Inauguration de la gare TGV, ligne 5 de tram... ce qu'il faut retenir du conseil métropolitain de Montpellier du 20 juin
Philippe Saurel, maire DVG de Montpellier et président de Montpellier Méditerranée Métropole (3M), déclare, le 20 juin en ouverture du conseil métropolitain, qu'il ne se rendra pas à l'inauguration de la nouvelle gare TGV Sud de France, pourtant située dans sa commune et que la collectivité qu'il préside a contribué à financer. Motif : les retards de paiement de la Région Occitanie, autre cofinanceur, présidé par la socialiste Carole Delga. Laquelle s'exprimera demain sur ce sujet, en session plénière à Pérols (34), indique son entourage.
Lors du dernier comité de pilotage du contournement de Nîmes et Montpellier (CNM) en préfecture de l'Hérault, le sujet a été abordé, indique Philippe Saurel. « Le CD 30, 3M, l'État, Nîmes Métropole, l'Europe et SNCF Réseau ont financé ce qu’ils devaient financer dans le cadre du contrat signé avec la SNCF et le partenaire privé. Le CNM intègre une voie ferrée mixte (voyageurs et fret) et deux gares nouvelles : Montpellier Sud de France et Nîmes Pont du Gard (une visite de chantier est organisé ce jeudi après-midi par Yvan Lachaud, président de Nîmes Métropole, NDLR). La Région Occitanie, institution organisatrice des transports, a refusé de payer une partie des sommes qu’elle devait engager à la SNCF. Cette somme, évaluée à 33 M€, représente sa participation à la gare de Montpellier et de Nîmes. Des pénalités de 500 k€ ont déjà été appliquées. La Région est sous le coup d’une 2ème pénalité, de 900 k€. La ministre des Transports, Elisabeth Borne, a prévu de venir inaugurer le CNM et la gare nouvelle de Montpellier au tout début du mois de juillet, le 5, le 6 ou le 7. On parle du 5, mais je n'ai pas encore de confirmation officielle pour cette date. Je n’inaugurerai pas la gare tant que la Région n’aura pas payé ce qu’elle doit. La Région ne peut pas être là tant qu'il n'y a pas ce paiement : ce n’est pas acceptable. Je ne serai donc pas présent, et aucun de mes représentants, tant que les équilibres financiers ne seront pas réglés. Cet argent est dû à la SNCF. On ne peut pas expliquer, d'un côté, qu’il faut réduire le déficit de la SNCF, et d’un autre côté, ne pas payer ses dettes envers la SNCF qui contractuellement, sont des engagements financiers. »

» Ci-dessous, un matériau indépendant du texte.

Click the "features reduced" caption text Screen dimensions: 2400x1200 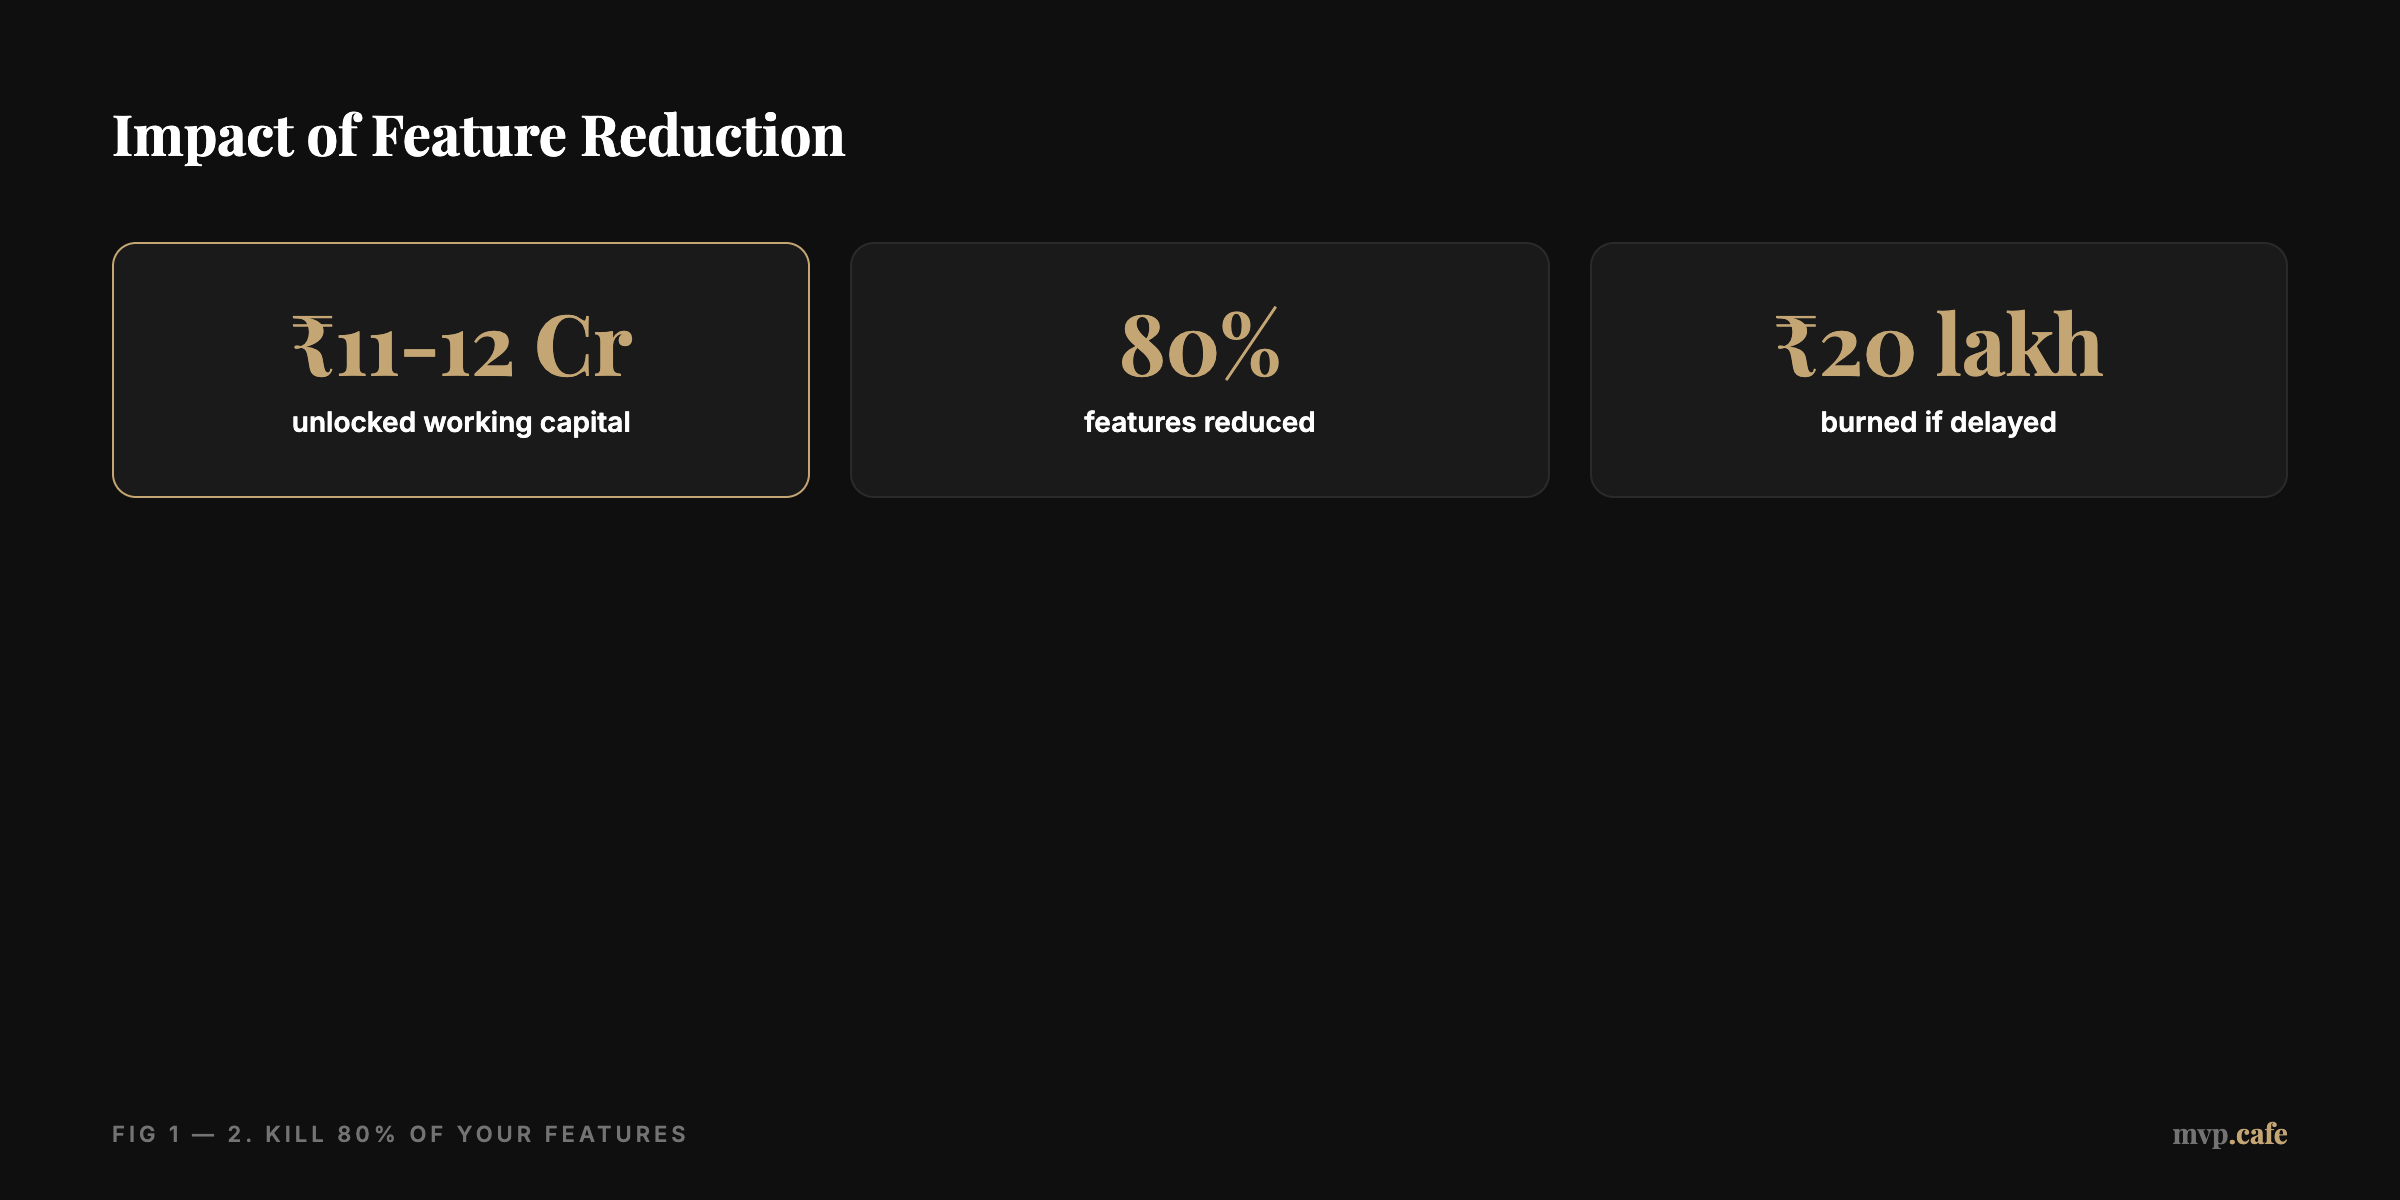pyautogui.click(x=1199, y=422)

Agnès Langevine, vice-présidente du conseil régional d'Occitanie et 3e vice-présidente en charge de la transition écologique et énergétique, de la biodiversité, de l’économie circulaire et des déchets, a répondu sur cette question à Stéphanie Jannin, élue saurélienne à la Métropole de Montpellier, le 19 juin à Narbonne (11), lors d'un colloque organisé par la FRTP, après que Stéphanie Jannin s'est étonnée de l'absence de financements de la Région alors qu'elle s'y est engagée contractuellement : « Je reconnais là votre goût immodéré et irrépressible de la polémique. Carole Delga s'en entretiendra directement avec Philippe Saurel. Nous continuons à travailler sur ce dossier (avec la SNCF, NDLR) pour qu'au-delà d'une gare, il y ait des trains. »
Tramway, projet de ligne 5. « Nous avons reçu la prorogation de la DUP (déclaration d'utilité publique) de la ligne 5 de tramway. Cette prorogration était indispensable pour lancer la concertation pour la DUP modificative pour la partie ouest du tracé. » Une réunion publique est prévue mercredi 27 juin à 17h (Hôtel de la Métropole, Montpellier) à propos d'une partie du tracé de la partie ouest (tronçon entre la rue des Chasseurs et le rond-point Paul Fajon).
Le schéma de mobilité de la Métropole de Montpellier, attendu par les maires des communes membres de la métropole, sera présenté « en conférence des maires dans les prochaines semaines », a déclaré Philippe Saurel. Ce schéma ne devrait être voté qu'en 2019.
Jean-Luc Savy, maire de Juvignac, est élu le 20 juin président de l’agence locale de l’énergie et du climat de Montpellier Métropole.
Une convention de partenariat est signé entre Montpellier Métropole et le cluster Automotech (véhicule autonome et connecté, ville intelligence – information voyageurs, nouveaux services de mobilité, infrastructures connectées, logistique urbaine), industrie 4.0 et nouvelles énergies. La convention porte notamment sur les véhicules autonomes et l’informatique embarquée.